Outliers removed (count) by label and metric
  Low:          factual_attribution=0, completeness=7,  source_coverage=3
  Intermediate: factual_attribution=7, completeness=9,  source_coverage=3
  Proficient:   factual_attribution=0, completeness=10, source_coverage=10

Suggested thresholds (based on cleaned quartiles/medians)
  factual_attribution:
    low_to_intermediate: 0.5687
    intermediate_to_proficient: 0.6659
  completeness:
    low_to_intermediate: 1.0000
    intermediate_to_proficient: 1.0000
  source_coverage:
    low_to_intermediate: 0.2672
    intermediate_to_proficient: 0.5908

Interpretation for “% information needed”

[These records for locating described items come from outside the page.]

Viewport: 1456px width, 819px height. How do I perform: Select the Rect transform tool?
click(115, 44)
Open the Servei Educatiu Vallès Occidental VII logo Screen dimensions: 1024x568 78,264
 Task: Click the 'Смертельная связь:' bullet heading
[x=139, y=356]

(use medians, with IQR as uncertainty band)
  Low literacy:
    source text ≈ 23% (IQR 18%–32%)
    gold summary ≈ 100% (IQR 96%–100%)
  Intermediate literacy:
    source text ≈ 30% (IQR 18%–41%)
    gold summary ≈ 100% (IQR 94%–100%)
  Proficient literacy:
    source text ≈ 88% (IQR 77%–93%)
    gold summary ≈ 100% (IQR 92%–100%)

Explanation of how the ranges were selected (for reporting)
1) For each literacy label, we collected the metric scores across all examples.

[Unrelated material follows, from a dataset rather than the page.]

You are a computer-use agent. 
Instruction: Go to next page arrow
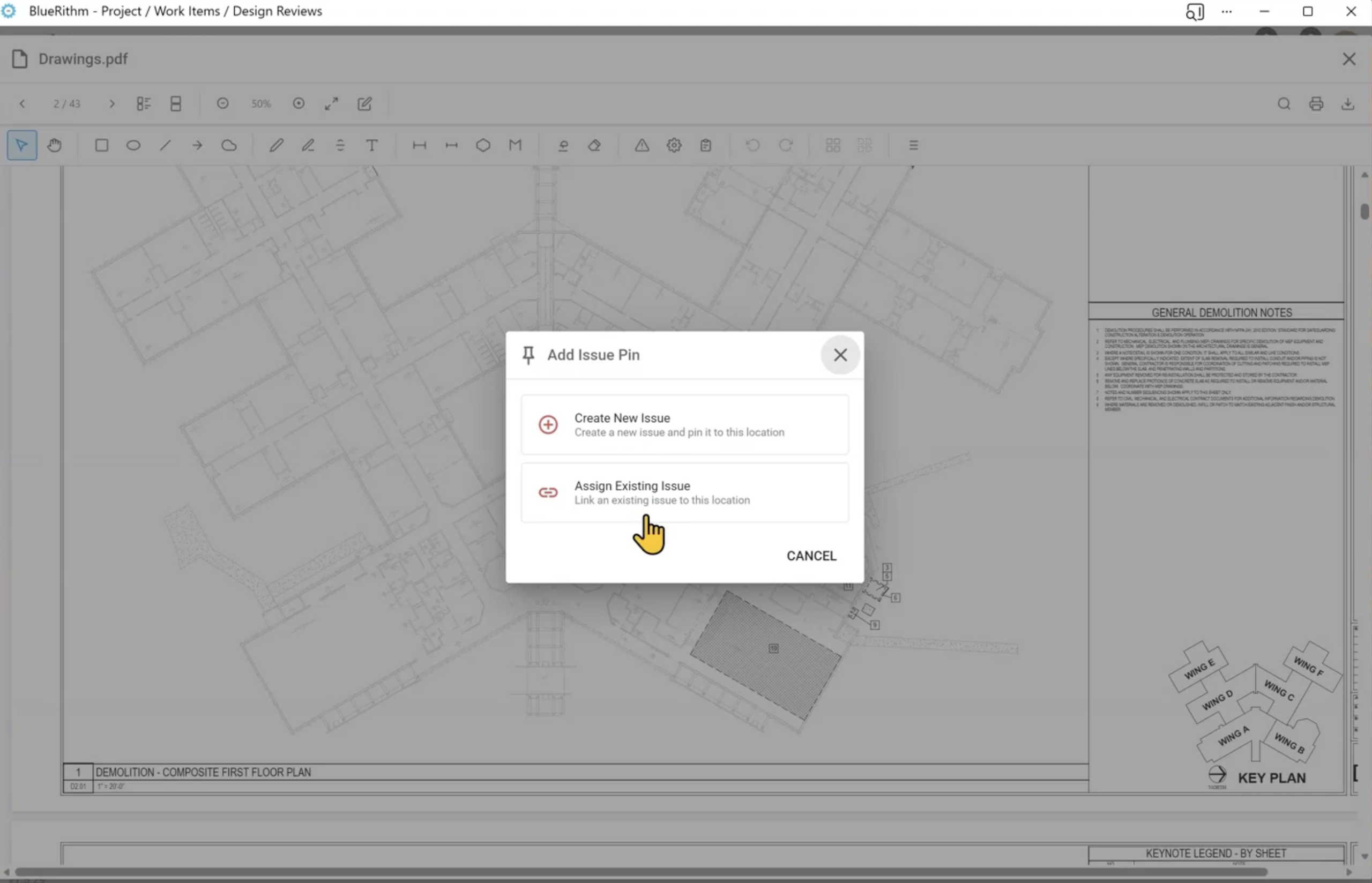[112, 104]
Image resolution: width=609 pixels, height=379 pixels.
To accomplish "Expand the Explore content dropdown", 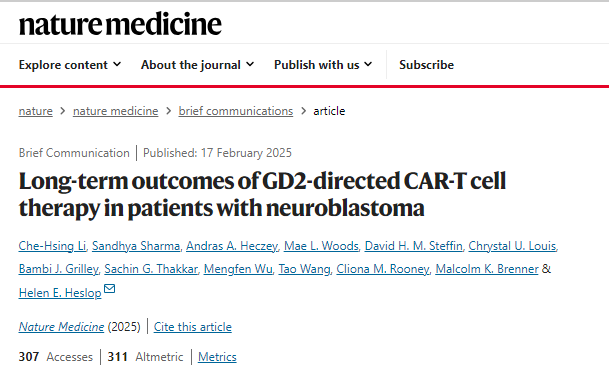I will click(70, 65).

2) We removed outliers using the IQR rule (values below Q1-1.5*IQR or above Q3+1.5*IQR).
3) For source_coverage and completeness, we keep the ordering proficient > intermediate > low
   by skipping outlier removal if the cleaned medians would violate that order.

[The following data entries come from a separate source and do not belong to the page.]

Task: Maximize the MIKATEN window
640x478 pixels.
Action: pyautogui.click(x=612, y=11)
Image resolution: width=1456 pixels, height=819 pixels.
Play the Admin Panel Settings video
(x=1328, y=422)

4) We summarized each cleaned distribution with the five-number summary.
5) We report the median as the “typical” needed information and the IQR (Q1–Q3)
   as a robust uncertainty band around that typical value.
6) For thresholds between labels, we used the midpoint between adjacent distributions:
   - If there is a gap (Q3 of lower label < Q1 of upper label), use the midpoint
     between Q3 and Q1 to avoid overlap.
   - If distributions overlap, use the midpoint between the two medians as a
     conservative separating threshold.